I adapted your suggetions into my code but it is still not working.
I was trying to figure out what my problem is, as I noticed some very strange behaviour.
Here is my code:
new go.Binding("stroke", "fontcolor", function (d) { if (d.R !== undefined) { returnrgba(${d.R}, ${d.G}, ${d.B}, ${d.A}); } else { console.log(d); var x = fakeVar.fakeMethod(seconFakeVar); console.log(x); return 'blue'; } })
As you can see I added a syntax error, but this error seems to never be reached, for some reason.
I have the same problem in this line: new go.Binding("textAlign", "", function (d) { return "left"; }),
Here it looks like “left” is never returned.
I hope you can help me out here, right now its feel like I am stuck for good.
Ok at first the value of TextTemplateDic[textTemplateRecId].FontColor is an Object like this {"A": 1, "R": 123, "G": 23, "B":41} but after this the value is a string like rgba(123, 23, 41, 1) .
So only during the first initialization the value is an object, later on it is always a string.
And when you set data.fontcolor to a string, are you calling Model.setDataProperty?

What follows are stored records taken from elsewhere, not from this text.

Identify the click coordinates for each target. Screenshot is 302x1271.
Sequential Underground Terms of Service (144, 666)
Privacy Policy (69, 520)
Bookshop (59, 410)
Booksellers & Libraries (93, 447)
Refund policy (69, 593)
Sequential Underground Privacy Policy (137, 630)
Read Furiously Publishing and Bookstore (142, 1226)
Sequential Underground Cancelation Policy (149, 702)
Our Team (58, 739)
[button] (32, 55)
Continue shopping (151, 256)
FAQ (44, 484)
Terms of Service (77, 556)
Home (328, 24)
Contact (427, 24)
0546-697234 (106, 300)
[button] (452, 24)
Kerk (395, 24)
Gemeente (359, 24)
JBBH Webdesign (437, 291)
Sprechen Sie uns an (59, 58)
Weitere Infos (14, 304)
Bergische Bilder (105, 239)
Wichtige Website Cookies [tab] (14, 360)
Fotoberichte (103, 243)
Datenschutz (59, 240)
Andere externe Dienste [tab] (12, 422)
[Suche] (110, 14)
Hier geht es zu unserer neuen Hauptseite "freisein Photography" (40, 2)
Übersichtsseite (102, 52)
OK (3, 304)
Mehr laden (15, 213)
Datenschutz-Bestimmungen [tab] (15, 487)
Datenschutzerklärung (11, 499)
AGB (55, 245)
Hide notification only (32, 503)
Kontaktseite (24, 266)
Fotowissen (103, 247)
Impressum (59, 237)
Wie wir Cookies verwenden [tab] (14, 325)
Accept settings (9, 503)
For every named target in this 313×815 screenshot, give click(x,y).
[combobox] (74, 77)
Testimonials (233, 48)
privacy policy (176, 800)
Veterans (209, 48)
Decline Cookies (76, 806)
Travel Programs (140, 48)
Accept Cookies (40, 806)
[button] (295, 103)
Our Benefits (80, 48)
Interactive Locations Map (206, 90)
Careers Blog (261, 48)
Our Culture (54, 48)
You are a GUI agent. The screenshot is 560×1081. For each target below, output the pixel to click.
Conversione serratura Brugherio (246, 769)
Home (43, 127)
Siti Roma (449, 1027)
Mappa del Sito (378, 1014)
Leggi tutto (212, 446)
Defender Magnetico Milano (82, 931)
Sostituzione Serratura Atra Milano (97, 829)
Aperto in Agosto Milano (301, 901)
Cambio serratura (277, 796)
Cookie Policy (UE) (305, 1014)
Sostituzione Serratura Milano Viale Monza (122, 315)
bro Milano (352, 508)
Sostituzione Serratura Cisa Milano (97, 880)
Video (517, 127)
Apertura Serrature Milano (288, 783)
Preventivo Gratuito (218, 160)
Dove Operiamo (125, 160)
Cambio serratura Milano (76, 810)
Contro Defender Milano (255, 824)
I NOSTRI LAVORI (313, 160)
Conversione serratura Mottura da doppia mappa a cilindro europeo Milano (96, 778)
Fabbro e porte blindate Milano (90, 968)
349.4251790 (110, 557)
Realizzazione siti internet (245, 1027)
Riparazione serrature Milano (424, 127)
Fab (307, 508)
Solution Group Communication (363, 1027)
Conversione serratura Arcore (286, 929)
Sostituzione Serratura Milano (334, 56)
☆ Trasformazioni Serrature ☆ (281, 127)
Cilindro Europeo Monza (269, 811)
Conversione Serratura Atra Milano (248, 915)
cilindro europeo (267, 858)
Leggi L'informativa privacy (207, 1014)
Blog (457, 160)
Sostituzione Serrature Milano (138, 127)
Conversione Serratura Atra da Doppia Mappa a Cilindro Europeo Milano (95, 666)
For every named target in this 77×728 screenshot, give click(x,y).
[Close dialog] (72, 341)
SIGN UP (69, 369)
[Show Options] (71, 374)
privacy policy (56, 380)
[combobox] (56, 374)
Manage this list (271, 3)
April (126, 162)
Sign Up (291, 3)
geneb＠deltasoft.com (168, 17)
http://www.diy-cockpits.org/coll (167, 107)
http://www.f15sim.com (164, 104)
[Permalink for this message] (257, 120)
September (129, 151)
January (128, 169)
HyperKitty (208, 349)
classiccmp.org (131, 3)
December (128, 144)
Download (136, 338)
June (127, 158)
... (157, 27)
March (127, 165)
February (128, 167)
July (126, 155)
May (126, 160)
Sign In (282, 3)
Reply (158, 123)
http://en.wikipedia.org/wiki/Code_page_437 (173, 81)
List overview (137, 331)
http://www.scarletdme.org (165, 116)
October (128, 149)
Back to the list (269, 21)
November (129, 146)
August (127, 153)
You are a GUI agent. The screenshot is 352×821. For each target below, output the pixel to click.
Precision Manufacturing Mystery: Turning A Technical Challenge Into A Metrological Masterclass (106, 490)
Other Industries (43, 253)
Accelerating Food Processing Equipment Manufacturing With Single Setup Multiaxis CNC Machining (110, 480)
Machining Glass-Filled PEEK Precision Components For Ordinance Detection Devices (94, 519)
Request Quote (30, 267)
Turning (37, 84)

Regarding your other implicit question, it’s the case that all Binding evaluations intentionally ignore any errors that happen. So if there’s an error, there’s no updated target property, but everything else continues as normal.
function changeColor() {
var data = myDiagram.model.findNodeDataForKey(4);
myDiagram.startTransaction();
myDiagram.model.setDataProperty(data, "fontcolor", "green");
myDiagram.commitTransaction("changed color");
}
And sure enough, the initially dark red text changed color to green.